PROBLEM ▸ Nothing in the records may be left out; restate them word for word.

GIVEN DATA ▸
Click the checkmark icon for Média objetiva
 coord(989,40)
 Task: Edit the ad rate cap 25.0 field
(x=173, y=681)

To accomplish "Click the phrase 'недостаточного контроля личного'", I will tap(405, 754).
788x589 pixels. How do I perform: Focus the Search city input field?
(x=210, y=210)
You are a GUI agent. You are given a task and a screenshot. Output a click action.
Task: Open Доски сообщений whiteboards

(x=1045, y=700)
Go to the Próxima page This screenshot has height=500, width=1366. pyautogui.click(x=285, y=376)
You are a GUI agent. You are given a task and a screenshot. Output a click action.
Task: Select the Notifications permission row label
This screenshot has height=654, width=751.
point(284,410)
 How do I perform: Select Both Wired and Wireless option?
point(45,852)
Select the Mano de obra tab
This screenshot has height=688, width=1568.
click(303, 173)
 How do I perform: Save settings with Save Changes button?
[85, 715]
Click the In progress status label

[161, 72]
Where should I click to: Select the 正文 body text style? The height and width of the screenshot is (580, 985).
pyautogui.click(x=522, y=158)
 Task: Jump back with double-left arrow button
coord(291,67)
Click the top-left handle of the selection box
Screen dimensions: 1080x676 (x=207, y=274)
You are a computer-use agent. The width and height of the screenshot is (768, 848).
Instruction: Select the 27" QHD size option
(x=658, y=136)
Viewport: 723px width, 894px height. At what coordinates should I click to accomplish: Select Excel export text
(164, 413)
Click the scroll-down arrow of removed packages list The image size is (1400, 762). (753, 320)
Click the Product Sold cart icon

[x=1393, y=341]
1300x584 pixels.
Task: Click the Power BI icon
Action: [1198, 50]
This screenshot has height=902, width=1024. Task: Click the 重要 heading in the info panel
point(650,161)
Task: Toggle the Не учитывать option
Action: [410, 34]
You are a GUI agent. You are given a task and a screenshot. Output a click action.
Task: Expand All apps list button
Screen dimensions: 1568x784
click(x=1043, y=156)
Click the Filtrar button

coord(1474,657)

WRITTEN SOLUTION ▸
Click the checkmark icon for Média objetiva
 coord(989,40)
 Task: Edit the ad rate cap 25.0 field
(x=173, y=681)

To accomplish "Click the phrase 'недостаточного контроля личного'", I will tap(405, 754).
788x589 pixels. How do I perform: Focus the Search city input field?
(x=210, y=210)
You are a GUI agent. You are given a task and a screenshot. Output a click action.
Task: Open Доски сообщений whiteboards

(x=1045, y=700)
Go to the Próxima page This screenshot has height=500, width=1366. pyautogui.click(x=285, y=376)
You are a GUI agent. You are given a task and a screenshot. Output a click action.
Task: Select the Notifications permission row label
This screenshot has height=654, width=751.
point(284,410)
 How do I perform: Select Both Wired and Wireless option?
point(45,852)
Select the Mano de obra tab
This screenshot has height=688, width=1568.
click(303, 173)
 How do I perform: Save settings with Save Changes button?
[85, 715]
Click the In progress status label

[161, 72]
Where should I click to: Select the 正文 body text style? The height and width of the screenshot is (580, 985).
pyautogui.click(x=522, y=158)
 Task: Jump back with double-left arrow button
coord(291,67)
Click the top-left handle of the selection box
Screen dimensions: 1080x676 (x=207, y=274)
You are a computer-use agent. The width and height of the screenshot is (768, 848).
Instruction: Select the 27" QHD size option
(x=658, y=136)
Viewport: 723px width, 894px height. At what coordinates should I click to accomplish: Select Excel export text
(164, 413)
Click the scroll-down arrow of removed packages list The image size is (1400, 762). (753, 320)
Click the Product Sold cart icon

[x=1393, y=341]
1300x584 pixels.
Task: Click the Power BI icon
Action: [1198, 50]
This screenshot has height=902, width=1024. Task: Click the 重要 heading in the info panel
point(650,161)
Task: Toggle the Не учитывать option
Action: [410, 34]
You are a GUI agent. You are given a task and a screenshot. Output a click action.
Task: Expand All apps list button
Screen dimensions: 1568x784
click(x=1043, y=156)
Click the Filtrar button

coord(1474,657)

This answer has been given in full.